Screenshot grounding data:

==========

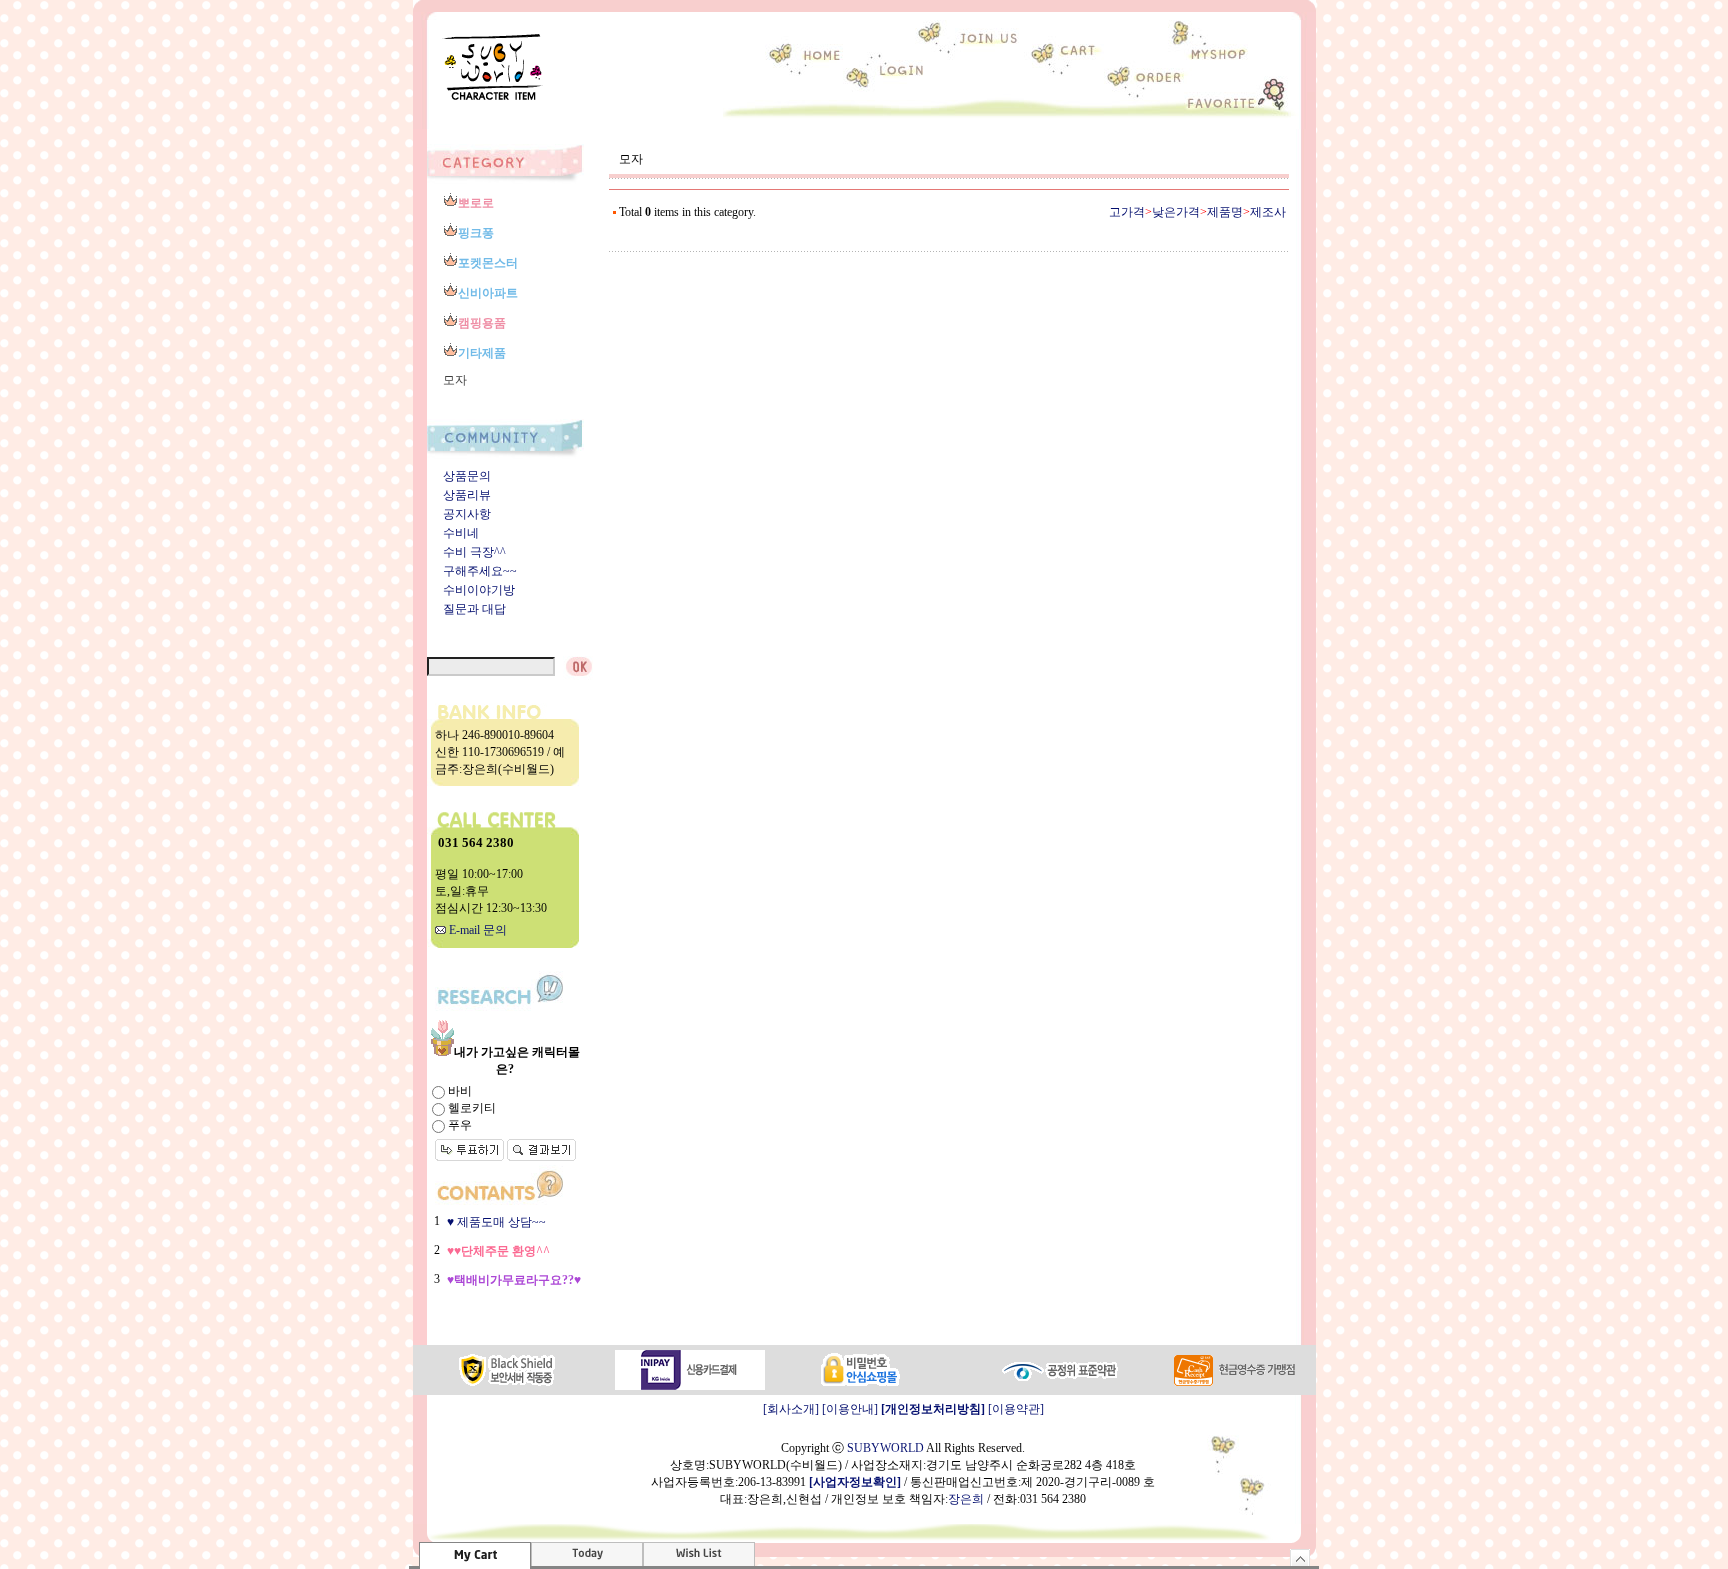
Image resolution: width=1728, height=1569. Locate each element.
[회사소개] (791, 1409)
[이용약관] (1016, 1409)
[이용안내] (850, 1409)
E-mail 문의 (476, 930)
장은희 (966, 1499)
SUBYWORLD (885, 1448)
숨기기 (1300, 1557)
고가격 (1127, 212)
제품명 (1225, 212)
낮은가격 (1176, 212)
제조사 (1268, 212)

==========

Work item: Write out all of the data above exactly, pictures excluded.

Exercise result:
Image resolution: width=1728, height=1569. Locate each element.
[회사소개] (791, 1409)
[이용약관] (1016, 1409)
[이용안내] (850, 1409)
E-mail 문의 (476, 930)
장은희 (966, 1499)
SUBYWORLD (885, 1448)
숨기기 (1300, 1557)
고가격 (1127, 212)
제품명 (1225, 212)
낮은가격 (1176, 212)
제조사 (1268, 212)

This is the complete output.